Why is it so hard for students to recycle in Edinburgh?
Sustainability shouldn’t be difficult
Picture this: you have a massive essay due tomorrow. In a fog of stress, you head to Teviot to get it done. On the way out the door you remember – your flatmate asked you to take out the recycling. The only problem is, you live on Buccleuch Street – and your only available recycling bins are on Nicolson.
You're a good person. You don't hate the environment. But your essay is 50 per cent of your final mark, and if you don't finish it today you're totally screwed. You do what any stressed student would do. Chuck the recycling in the general waste bin right outside.
If this sympathetic yet preoccupied person sounds like you, you're not alone. I asked around, and only 61 per cent of Edinburgh students have recycling bins on their own street or feel like they can conveniently recycle.
Sophia, a fourth year studying Linguistics, says: "I live in the middle of touristy Old Town so the normal bins aren't even right outside the flat, they're round the corner. The recycling bins are always locked shut because only the restaurants and bars are allowed to use them, and the other bins are always overflowing. It's really bad."
Phoebe, a second year studying Geography, lives in Marchmont and says: "We have no recycling on our street and we think it's unacceptable that it's about a four minute walk, in the wrong direction to anything, to our nearest recycling point."
Students are a notoriously lazy group of people. There are some who will venture around the corner to throw away their paper and plastic, but it's a small number. The unfortunate truth is that most won’t make the sustainable choice unless it's the easy thing to do. That means a significant portion of Edinburgh's student population probably isn't recycling – out of sheer inconvenience.
20 per cent of residents in the whole of the South East of Edinburgh, which includes neighbourhoods like Newington and the Meadows, are students. A look at the bins in these wards reveals that not only do these areas have significantly fewer mixed recycling than general waste bins, but more commercial, deprived areas like Newington have even fewer.
The following maps compare available waste bins in sections of both Marchmont and Newington. The black circles represent general waste bins while the green circles represent mixed recycling bins. The other symbols represent glass, paper and food waste.
Why is it so important that student-heavy areas like Newington have access to waste separation? Recycling is important for every kind of household, but especially for those that produce a lot of waste. Student flats can house up to six people, and often flatmates don't share things that a typical family would, like groceries. Basically, if each person in a flat of three buys his or her own milk, that means triple the amount of milk cartons to throw away.
What can we do?
Environmental issues rarely have an easy or quick solution. However, in a major city like Edinburgh, all students should feel they can recycle easily.

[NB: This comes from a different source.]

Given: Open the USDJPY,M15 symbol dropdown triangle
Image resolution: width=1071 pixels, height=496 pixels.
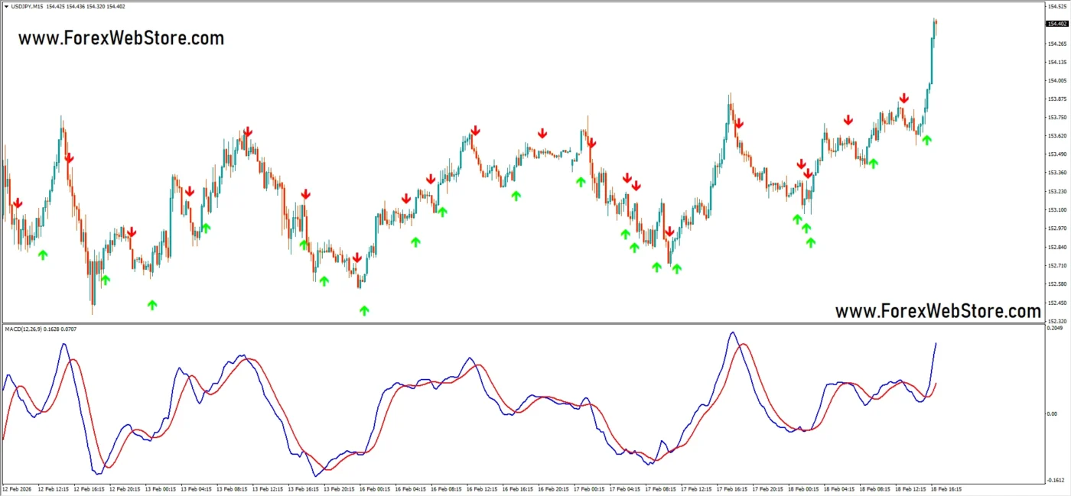Looking at the screenshot, I should point(5,6).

When contacted about the issue, the City of Edinburgh council told The Tab Edinburgh:
"We welcome the enthusiasm for recycling amongst those polled, and to provide communal recycling bins wherever possible, though sites are sometimes limited by factors such as available space and parking restrictions.

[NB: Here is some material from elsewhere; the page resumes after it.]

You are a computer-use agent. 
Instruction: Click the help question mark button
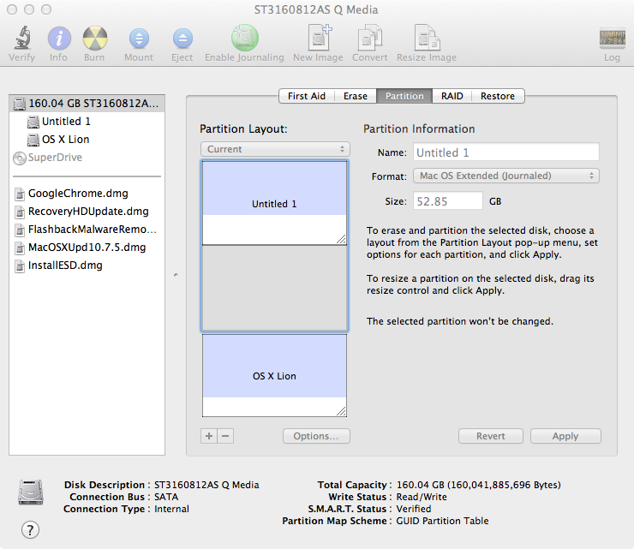coord(30,529)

However, we recently began a project to enhance communal bin collections across the city, which aims to improve locations and collection frequency."
In an ideal world, anywhere there are multiple general waste bins, the City of Edinburgh could replace at least one of them with a mixed recycling bin and add a glass bin as well. This would not only make waste separation much easier for residents but would lead to an eventual decrease in the demand for general waste bins.
Helping the environment doesn’t have to be a major operation, or an all-out lifestyle. Make it easy for people, and sustainable habits will follow.